Light colors are also very flexible and can work well with light or dark furniture and upholstery. But, in some environments, light floors may be too bright. By reflecting sunlight up into the room, light colored hardwood can sometimes create a brightness is best balanced by dark upholstery, curtains and wall colors.

Because light hardwood floorboards are more textured, they can easily hide scratches and dirt. In environments with high foot traffic, light hardwood is a bonus because it requires less day to day maintenance. Light hardwood is also preferred in many buildings with relatively small windows and little natural light, because light hardwood stain is more reflective.

Color and the Effect on Mood

Dark colors are smart and modern and have a sophistication that works well in academic environments, office spaces and art galleries. In a loud place like a restaurant, darker hardwood floors may have a calming effect that can keep conversations hushed while setting the mood for romance.

However, light colors work well in hustling, bustling public places. Hotel lobbies, train stations and clothing stores all utilize floors with light stains to keep the energy high and keep the public walking. Light colors promote movement and high minded conversation while stimulating and energizing.

Other Factors to Consider

When deciding what color flooring is right for your needs, business owners have a lot to consider. For example, darker colors can make small rooms look smaller and large rooms seem more cozy. Light colors can make small rooms seem just right, while making large public spaces seem gargantuan.

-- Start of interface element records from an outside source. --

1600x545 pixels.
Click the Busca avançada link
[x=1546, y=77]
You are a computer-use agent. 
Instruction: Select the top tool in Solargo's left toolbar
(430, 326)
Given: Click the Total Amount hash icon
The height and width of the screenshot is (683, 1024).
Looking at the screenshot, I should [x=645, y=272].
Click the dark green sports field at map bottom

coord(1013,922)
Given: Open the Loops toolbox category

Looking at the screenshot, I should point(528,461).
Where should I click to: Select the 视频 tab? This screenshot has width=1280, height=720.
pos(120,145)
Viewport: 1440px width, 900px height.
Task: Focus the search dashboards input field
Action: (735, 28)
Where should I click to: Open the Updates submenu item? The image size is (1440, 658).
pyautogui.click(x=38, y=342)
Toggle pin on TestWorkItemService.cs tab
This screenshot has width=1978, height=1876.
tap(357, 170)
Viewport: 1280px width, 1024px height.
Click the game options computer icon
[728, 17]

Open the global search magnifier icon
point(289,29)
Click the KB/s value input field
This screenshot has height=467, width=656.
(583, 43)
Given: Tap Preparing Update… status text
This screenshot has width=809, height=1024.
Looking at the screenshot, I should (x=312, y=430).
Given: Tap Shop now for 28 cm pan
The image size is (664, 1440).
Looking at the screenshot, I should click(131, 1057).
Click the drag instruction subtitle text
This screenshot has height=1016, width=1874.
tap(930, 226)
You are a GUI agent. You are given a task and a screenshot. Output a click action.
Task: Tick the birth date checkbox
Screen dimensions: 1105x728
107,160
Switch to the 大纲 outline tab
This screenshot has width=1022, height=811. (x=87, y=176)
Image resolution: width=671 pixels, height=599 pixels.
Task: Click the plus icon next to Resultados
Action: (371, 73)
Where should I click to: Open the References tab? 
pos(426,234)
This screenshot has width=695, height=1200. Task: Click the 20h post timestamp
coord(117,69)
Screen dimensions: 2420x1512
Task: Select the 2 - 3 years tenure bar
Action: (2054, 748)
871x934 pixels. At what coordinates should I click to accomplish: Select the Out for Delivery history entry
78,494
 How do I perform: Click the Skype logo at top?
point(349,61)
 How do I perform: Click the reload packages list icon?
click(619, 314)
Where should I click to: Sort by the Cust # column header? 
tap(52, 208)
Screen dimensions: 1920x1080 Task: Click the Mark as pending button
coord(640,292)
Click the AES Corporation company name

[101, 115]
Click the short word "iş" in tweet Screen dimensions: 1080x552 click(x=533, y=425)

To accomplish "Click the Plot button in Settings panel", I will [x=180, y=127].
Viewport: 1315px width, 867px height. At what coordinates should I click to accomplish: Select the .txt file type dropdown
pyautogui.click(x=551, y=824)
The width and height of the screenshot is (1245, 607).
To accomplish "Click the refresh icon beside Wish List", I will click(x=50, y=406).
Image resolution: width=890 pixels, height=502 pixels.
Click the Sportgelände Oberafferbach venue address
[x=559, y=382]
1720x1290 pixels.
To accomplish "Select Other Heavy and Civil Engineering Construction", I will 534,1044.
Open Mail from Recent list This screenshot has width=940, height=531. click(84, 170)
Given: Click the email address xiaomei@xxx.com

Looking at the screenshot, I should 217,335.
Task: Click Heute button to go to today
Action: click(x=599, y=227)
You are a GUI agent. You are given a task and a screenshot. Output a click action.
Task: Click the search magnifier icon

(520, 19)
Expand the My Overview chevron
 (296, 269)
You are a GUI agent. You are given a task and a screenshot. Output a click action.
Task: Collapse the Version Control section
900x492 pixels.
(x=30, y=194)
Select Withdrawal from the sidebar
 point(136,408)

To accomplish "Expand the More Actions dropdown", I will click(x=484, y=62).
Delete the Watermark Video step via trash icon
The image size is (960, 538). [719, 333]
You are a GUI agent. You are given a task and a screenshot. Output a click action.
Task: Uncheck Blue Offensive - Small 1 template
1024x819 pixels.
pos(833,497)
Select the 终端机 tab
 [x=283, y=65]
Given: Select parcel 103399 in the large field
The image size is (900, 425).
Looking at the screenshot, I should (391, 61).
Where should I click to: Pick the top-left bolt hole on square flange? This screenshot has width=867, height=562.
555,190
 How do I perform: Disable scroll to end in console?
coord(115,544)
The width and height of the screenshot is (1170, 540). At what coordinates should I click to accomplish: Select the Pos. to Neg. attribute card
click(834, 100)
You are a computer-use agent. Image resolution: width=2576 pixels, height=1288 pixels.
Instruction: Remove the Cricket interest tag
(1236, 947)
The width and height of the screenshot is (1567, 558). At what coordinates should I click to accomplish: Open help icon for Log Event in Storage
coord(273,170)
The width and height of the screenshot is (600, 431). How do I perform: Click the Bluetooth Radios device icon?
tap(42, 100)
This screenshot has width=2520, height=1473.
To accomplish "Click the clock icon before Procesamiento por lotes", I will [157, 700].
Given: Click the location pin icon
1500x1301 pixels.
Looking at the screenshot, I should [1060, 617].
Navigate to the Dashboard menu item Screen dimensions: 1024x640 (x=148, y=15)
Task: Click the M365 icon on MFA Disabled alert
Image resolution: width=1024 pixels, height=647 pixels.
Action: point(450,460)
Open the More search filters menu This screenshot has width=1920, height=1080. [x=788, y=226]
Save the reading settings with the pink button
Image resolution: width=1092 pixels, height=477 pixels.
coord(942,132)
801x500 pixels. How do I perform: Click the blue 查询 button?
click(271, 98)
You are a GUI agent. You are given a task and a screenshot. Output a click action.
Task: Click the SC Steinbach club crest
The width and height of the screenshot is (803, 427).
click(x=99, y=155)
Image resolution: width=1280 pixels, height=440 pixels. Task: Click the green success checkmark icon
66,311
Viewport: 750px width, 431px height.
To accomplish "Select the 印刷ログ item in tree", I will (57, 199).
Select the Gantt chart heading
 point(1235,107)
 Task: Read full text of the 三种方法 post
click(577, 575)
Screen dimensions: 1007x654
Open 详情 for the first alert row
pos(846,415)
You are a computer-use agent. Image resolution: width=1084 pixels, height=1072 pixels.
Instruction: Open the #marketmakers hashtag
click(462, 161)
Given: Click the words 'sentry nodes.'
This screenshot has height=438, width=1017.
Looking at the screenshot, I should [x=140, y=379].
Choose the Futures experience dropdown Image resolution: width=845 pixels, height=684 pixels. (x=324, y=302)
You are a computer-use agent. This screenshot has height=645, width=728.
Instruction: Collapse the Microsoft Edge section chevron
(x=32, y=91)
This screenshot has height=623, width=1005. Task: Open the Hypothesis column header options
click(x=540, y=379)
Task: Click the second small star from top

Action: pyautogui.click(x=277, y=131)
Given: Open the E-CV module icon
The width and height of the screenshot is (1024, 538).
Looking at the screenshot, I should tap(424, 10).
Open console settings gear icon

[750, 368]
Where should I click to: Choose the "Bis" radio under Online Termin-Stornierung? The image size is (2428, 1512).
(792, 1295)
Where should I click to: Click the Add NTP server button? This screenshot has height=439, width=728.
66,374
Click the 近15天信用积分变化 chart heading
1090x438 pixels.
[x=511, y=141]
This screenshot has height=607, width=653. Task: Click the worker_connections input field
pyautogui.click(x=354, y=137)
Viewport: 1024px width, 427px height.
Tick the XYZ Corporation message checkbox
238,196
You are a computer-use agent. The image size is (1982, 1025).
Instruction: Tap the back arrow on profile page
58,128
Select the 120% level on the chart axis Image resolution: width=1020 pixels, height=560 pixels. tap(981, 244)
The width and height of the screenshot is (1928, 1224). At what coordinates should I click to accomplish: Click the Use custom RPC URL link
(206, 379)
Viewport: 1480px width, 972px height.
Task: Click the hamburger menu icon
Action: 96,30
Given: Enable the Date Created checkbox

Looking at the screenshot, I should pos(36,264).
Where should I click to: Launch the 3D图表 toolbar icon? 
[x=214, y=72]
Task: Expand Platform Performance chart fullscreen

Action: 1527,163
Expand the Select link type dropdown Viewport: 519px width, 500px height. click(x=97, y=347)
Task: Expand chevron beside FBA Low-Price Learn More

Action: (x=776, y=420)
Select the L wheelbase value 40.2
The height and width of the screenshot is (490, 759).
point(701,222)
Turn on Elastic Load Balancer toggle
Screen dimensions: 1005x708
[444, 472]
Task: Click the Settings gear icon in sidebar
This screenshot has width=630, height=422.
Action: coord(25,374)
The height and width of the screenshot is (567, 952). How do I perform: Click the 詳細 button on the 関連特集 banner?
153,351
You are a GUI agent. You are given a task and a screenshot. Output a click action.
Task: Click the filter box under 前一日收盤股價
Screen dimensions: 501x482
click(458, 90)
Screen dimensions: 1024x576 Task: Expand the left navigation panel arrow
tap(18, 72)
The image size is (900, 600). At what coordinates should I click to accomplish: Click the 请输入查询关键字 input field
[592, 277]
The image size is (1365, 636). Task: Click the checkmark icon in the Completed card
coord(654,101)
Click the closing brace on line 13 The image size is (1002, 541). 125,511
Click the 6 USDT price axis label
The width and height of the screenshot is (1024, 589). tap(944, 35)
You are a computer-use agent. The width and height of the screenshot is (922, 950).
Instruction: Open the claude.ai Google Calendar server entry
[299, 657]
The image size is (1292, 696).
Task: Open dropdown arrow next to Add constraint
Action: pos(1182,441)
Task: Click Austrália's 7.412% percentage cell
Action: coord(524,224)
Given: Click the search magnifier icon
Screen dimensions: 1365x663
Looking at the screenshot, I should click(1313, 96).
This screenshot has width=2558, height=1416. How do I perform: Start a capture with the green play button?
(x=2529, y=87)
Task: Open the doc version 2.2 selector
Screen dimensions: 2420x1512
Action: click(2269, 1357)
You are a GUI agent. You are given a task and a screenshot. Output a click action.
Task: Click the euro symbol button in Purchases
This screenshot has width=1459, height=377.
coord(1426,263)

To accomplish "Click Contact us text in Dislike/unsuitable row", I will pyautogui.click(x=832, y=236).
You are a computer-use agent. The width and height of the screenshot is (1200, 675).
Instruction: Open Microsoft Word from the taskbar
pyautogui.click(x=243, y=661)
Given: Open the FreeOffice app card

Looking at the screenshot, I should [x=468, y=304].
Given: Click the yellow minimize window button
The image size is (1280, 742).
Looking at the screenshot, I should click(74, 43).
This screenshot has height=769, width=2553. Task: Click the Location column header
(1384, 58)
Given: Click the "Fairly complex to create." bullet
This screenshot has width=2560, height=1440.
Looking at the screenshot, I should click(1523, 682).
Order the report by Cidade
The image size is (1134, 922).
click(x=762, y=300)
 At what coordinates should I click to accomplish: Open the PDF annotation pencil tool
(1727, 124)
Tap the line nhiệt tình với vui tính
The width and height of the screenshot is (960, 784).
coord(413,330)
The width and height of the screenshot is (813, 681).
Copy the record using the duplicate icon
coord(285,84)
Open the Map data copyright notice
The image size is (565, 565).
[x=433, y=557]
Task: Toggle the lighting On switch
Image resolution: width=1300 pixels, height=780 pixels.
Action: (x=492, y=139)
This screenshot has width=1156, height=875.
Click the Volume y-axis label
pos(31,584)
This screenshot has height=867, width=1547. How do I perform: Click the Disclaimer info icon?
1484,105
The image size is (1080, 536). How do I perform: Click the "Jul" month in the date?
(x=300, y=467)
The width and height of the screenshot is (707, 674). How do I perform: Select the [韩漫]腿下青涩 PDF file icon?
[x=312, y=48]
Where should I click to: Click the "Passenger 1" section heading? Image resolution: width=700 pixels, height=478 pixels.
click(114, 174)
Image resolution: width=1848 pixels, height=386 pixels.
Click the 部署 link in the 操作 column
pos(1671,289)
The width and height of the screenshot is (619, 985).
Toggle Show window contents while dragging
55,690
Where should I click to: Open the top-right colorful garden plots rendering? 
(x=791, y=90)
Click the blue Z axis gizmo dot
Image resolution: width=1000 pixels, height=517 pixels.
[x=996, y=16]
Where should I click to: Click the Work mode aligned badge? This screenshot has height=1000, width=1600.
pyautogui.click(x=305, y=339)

Window placement and window size are also important. In a large public lobby facing west or south, sunlight will heat up the space and brighten the space every afternoon. Light colors will bounce light around, and may even be somewhat blinding to reception area desks. Dark floors, by contrast, will absorb heat, thus contributing to the warming of the room. In some cases, medium toned flooring will work best to ensure comfort and visibility for employees, guests and clients.

Commercial building owners must work with their interior designers, flooring installers and contractors to ensure that the flooring color will be attractive, practical and will meet the needs of the business. By considering all the factors, including the architecture of the building and the purpose of the business, you can find the right flooring. Working with a reputable flooring company can help ensure that your flooring will contribute to your interior design and the functionality of your interior space.